Bioprocess-native time-series database for fermentation scientists, cell culture engineers, and biologics developers.

Built on Apache Arrow, Parquet, and DuckDB -- SporeDB provides first-class primitives for batch management, automatic phase detection, cross-run alignment, and regulatory-compliant audit trails (FDA 21 CFR Part 11).

## Features

- **Batch Management** -- create, track, and compare fermentation runs with full metadata
- **Automatic Phase Detection** -- PELT + BOCPD algorithms identify lag, exponential, stationary, and decline phases
- **Cross-Run Alignment** -- `align(runs, by='phase')` for multi-batch comparison
- **FDA 21 CFR Part 11 Compliance** -- cryptographic audit trails, electronic signatures, access controls
- **PromQL-style Query Language** -- domain-specific DSL compiled to DuckDB SQL
- **Columnar Storage** -- Apache Arrow + Parquet + DuckDB for fast analytical queries
- **Industrial Connectors** -- InfluxDB, OSIsoft PI Web API import/export
- **Interactive Visualization** -- Plotly-based charts for Jupyter notebooks

## Installation

```bash
pip install sporedb
```

### Optional extras

```bash
pip install sporedb[cloud]       # FastAPI server, SQLAlchemy, Alembic
pip install sporedb[viz]         # Plotly interactive visualizations
pip install sporedb[connectors]  # InfluxDB, PI Web API connectors
pip install sporedb[all]         # Everything
```

## Quick Start

```python
from sporedb import SporeDB

# Connect to a local SporeDB instance
with SporeDB("./my_data") as db:
    # Create a batch
    batch = db.create_batch("CHO-Run-001", strain="CHO-K1")
    print(batch)

    # Import telemetry from CSV
    result = db.import_csv("telemetry.csv", "CHO-Run-001")
    print(f"Imported {result.rows_imported} rows in {result.elapsed_seconds:.2f}s")

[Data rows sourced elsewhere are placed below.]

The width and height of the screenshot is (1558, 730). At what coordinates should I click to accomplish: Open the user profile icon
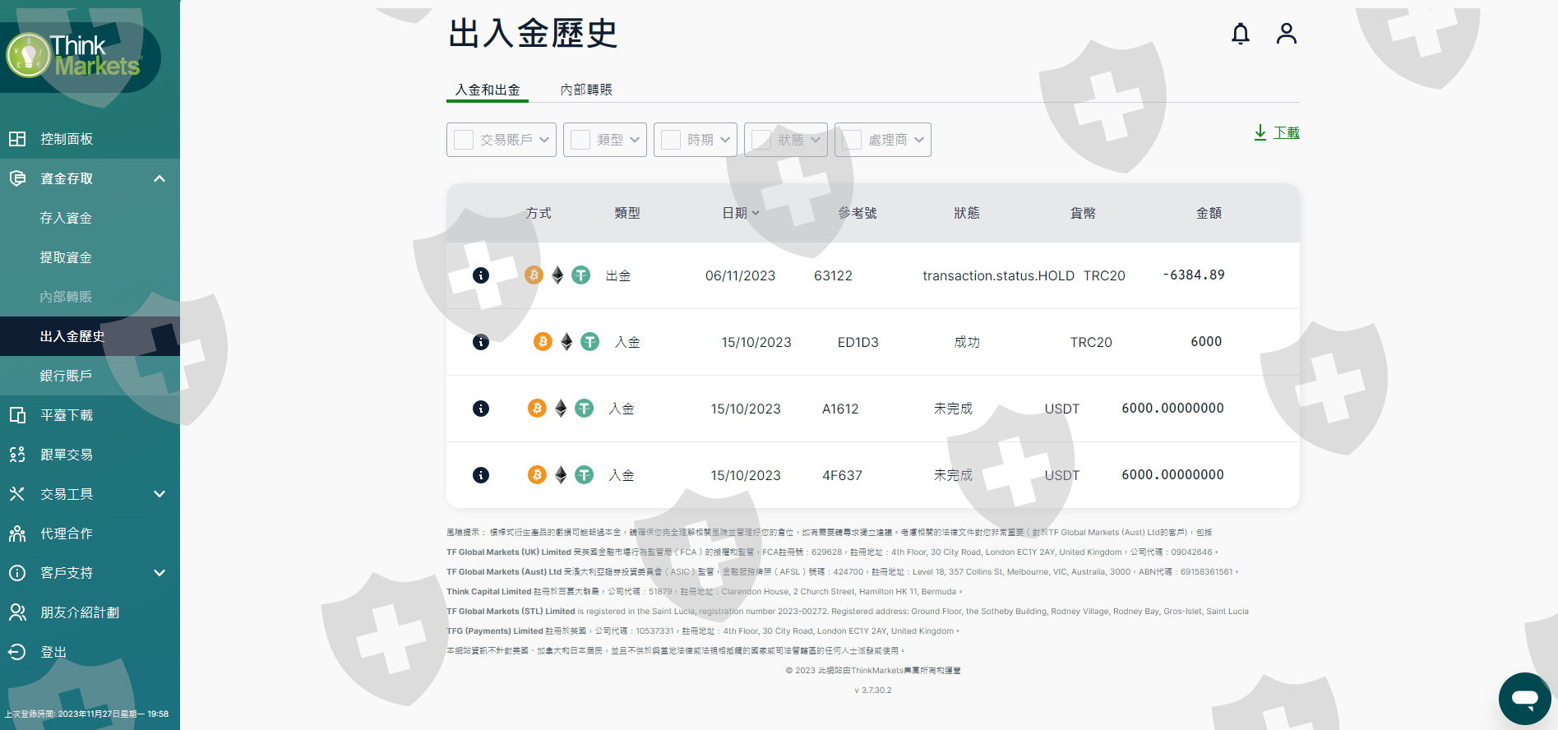coord(1286,34)
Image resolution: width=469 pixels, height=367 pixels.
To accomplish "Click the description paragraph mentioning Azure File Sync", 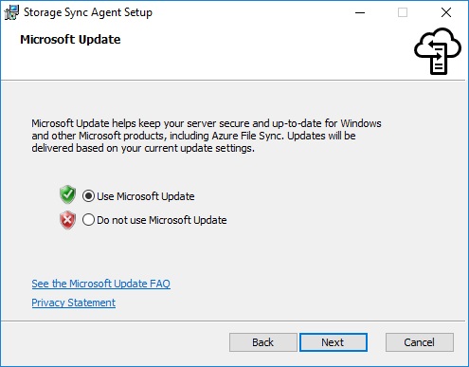I will [x=207, y=136].
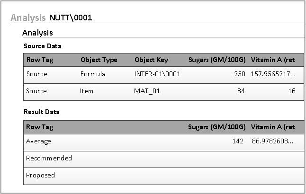The image size is (306, 194).
Task: Select the Formula object type cell
Action: point(93,74)
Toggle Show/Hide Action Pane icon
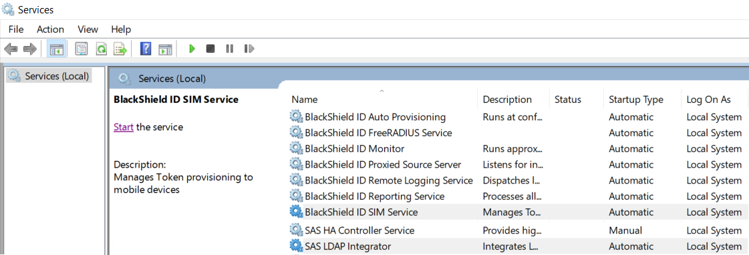The width and height of the screenshot is (749, 255). 165,49
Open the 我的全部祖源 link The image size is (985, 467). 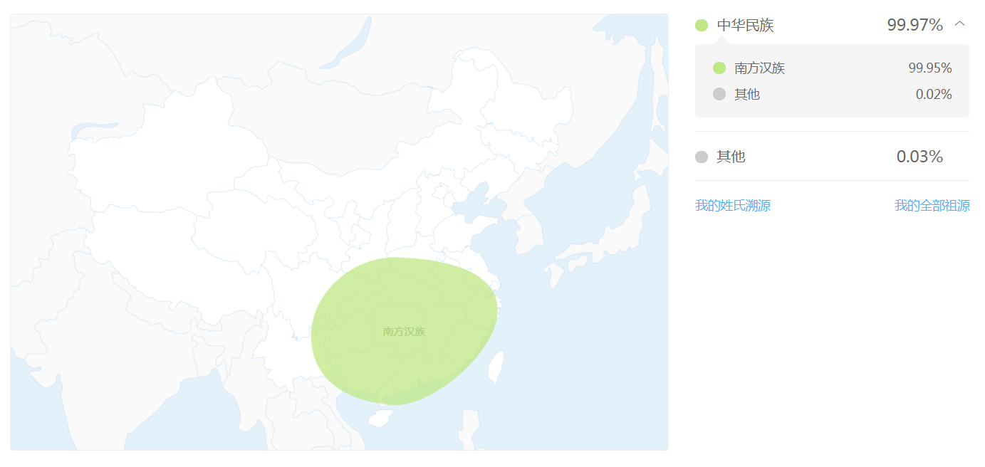click(932, 206)

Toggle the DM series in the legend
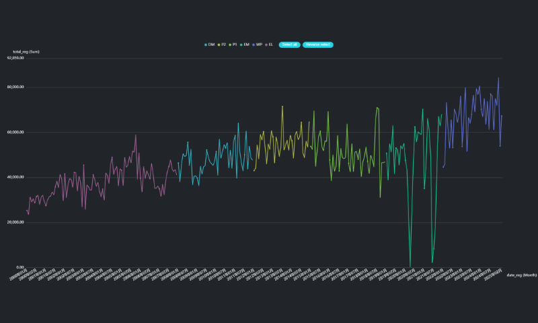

    # Detect phases automatically
    phases = db.detect_phases(result.batch_id)
    for phase in phases:
        print(f"  {phase.phase_type.value}: {phase.start_ts} - {phase.end_ts}")

    # Retrieve telemetry as a Pandas DataFrame
    df = db.get_telemetry(result.batch_id)
    print(df.head())
```

Expected output:

```
Batch CHO-Run-001 created (id=019...)
Imported 2847 rows in 0.42s
Detected 4 phases:
  lag: 2024-01-01T00:00 - 2024-01-01T06:00
  exponential: 2024-01-01T06:00 - 2024-01-02T12:00
  stationary: 2024-01-02T12:00 - 2024-01-03T18:00
  decline: 2024-01-03T18:00 - 2024-01-04T00:00
```

## Architecture

SporeDB is a **library-first** database that embeds directly in your Python process:

- **Storage**: Apache Arrow in-memory + Parquet on-disk + DuckDB for SQL analytics
- **Phase Detection**: PELT (offline) and BOCPD (online) changepoint algorithms via `ruptures`
- **Query Language**: PromQL-style DSL parsed by Lark, compiled to DuckDB SQL
- **Compliance**: SHA-256 hash chains + Ed25519 signatures for tamper-evident audit trails
- **Cloud Tier**: Optional FastAPI server with PostgreSQL metadata + S3-compatible object storage

## Deploy

Deploy SporeDB on your platform of choice:

| Platform | Deploy | Time |
|----------|--------|------|
| **Railway** | [![Deploy on Railway](https://railway.com/button.svg)](https://railway.com/template/SporeDB) | ~3 min |
| **Render** | [![Deploy to Render](https://render.com/images/deploy-to-render-button.svg)](https://render.com/deploy?repo=https://github.com/spore-db/SporeDB) | ~5 min |
| **Fly.io** | [Deploy Guide](docs/deploy/fly-io.md) | ~5 min |
| **AWS** | [ECS/Fargate Guide](docs/deploy/aws.md) | ~20 min |
| **DigitalOcean** | [App Platform Guide](docs/deploy/digitalocean.md) | ~10 min |
| **Self-Hosted** | [Docker Compose Guide](docs/deployment/selfhosted.md) | ~5 min |

**Quick start with Docker Compose:**

```bash
git clone https://github.com/spore-db/SporeDB.git
cd SporeDB && make generate-keys && make build && make up
```

See [all deployment guides](docs/deploy/index.md) for detailed instructions, cost estimates, and recommended sizing.

## Contributing

We welcome contributions! See [CONTRIBUTING.md](CONTRIBUTING.md) for development setup, testing, and PR guidelines.

## License

Apache-2.0 -- see [LICENSE](LICENSE) for details.